Other Open Access
Tinch, R; Ankamah-Yeboah, I; Armstrong, C
With the aim of improving decision-making processes, there is increasing interest from research providers, policy makers and private sector decision makers in economic valuation of ecosystem goods and services. Market systems and economic appraisal methods offer powerful tools for supporting decisions about the allocation of scarce resources. However there are many important aspects of human activity that are not fully reflected in market prices, including our impacts on the natural world and our dependence on the many valuable goods and services provided by ecosystems. Attempts to assess the values of these impacts, goods and services in monetary terms could help environmental management via various tools of economic analysis, accounting and appraisal.
However, this extension of economic methods to the natural world is highly controversial and viewed by some as unethical.
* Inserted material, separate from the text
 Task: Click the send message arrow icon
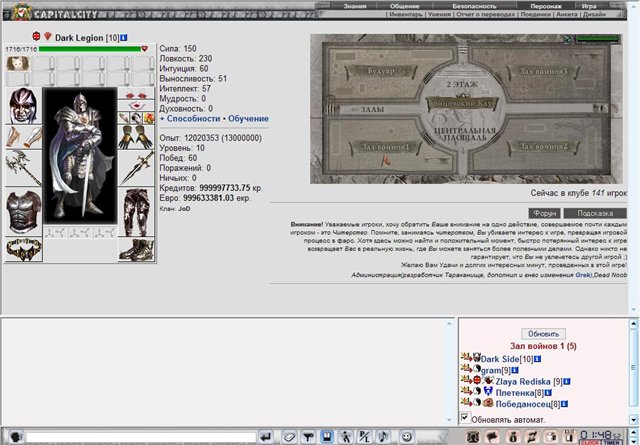coord(267,437)
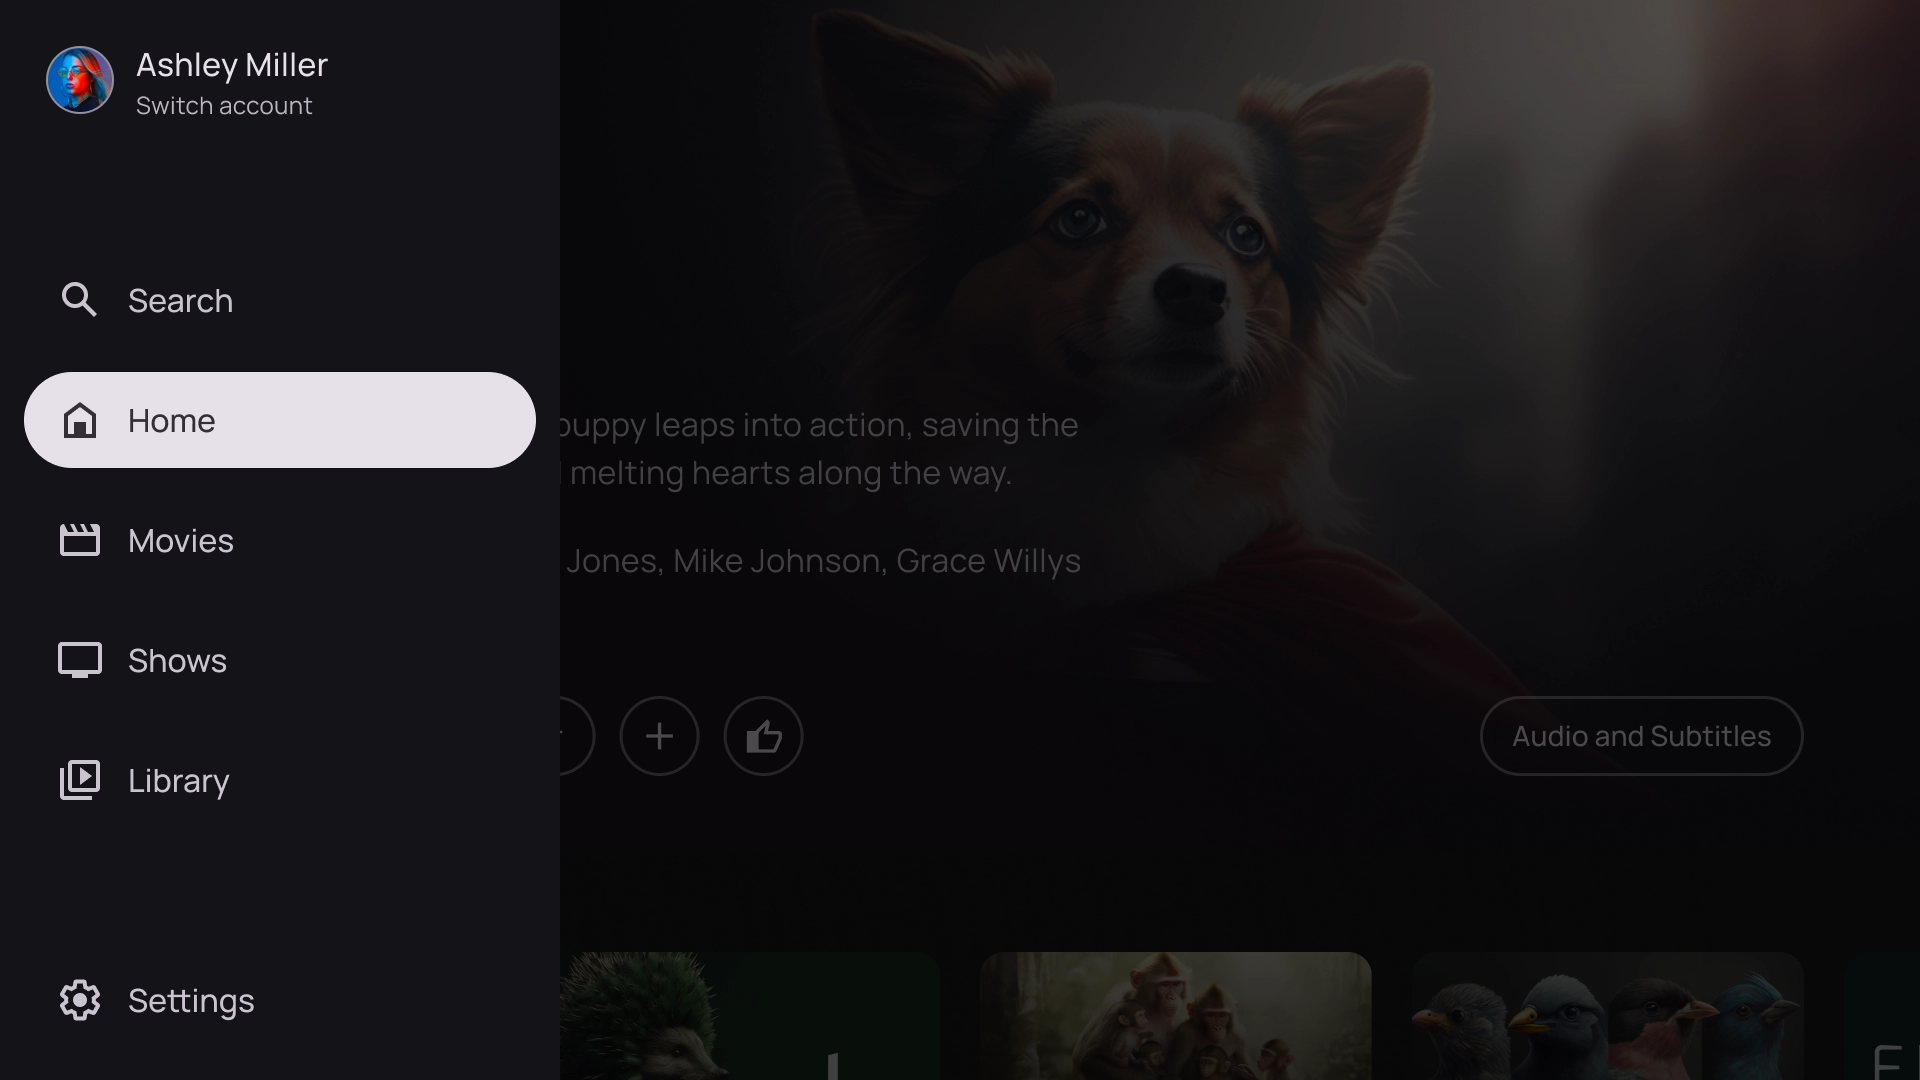Click Switch account link
This screenshot has height=1080, width=1920.
(x=224, y=105)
This results in disagreements within and between research, conservation and policy communities regarding the appropriate role of valuation and appraisal methods in informing policy and decision-making. From the perspective of the ATLAS project, there is considerable scope for using the tools of environmental valuation applied to deep sea ecosystems and their services to inform marine spatial planning and conservation decision. Although it is not yet possible to estimate values for all marine services, the ecosystem services framework can help to structure information and thinking about the ways in which humans depend on marine ecosystems, and the ability to value some of these services can be useful for communicating their importance and potentially for informing decisions about trade-offs between different uses of the marine environment, including conservation. On the other hand, some reject the legitimacy of these approaches to assessing marine ecosystems, and/or see the estimates as invalid measurements that fail to capture the real values at stake. These divergent points of view make it harder to know how, whether and under what conditions valuation evidence should be generated and used in marine policy and decision-making processes.
The research presented in this report aims to address these issues by assessing the different points of view that exist in the marine research, management and policy communities regarding the estimation of monetary values for marine ecosystems and services and their use in appraisal and policy settings. A better understanding of how and why perspectives differ, and how they are similar, can provide insights into whether or not valuation approaches could be useful in practical settings, and also regarding how differences in opinion might be discussed, respected and perhaps in some cases reduced.
The report starts with an overview of the rationale for valuation, the ideas underpinning it, and the main criticisms and concerns associated with it. This is followed by an explanation of the Q-sorting method and how it was applied to the issues discussed here. The results are presented in section 4, which is followed by a concluding discussion focussing on the implications of the results for the use of valuation in marine policy and decision processes, in particular the potential for building on areas of consensus to develop a common understanding and approach to valuation that may be more widely acceptable.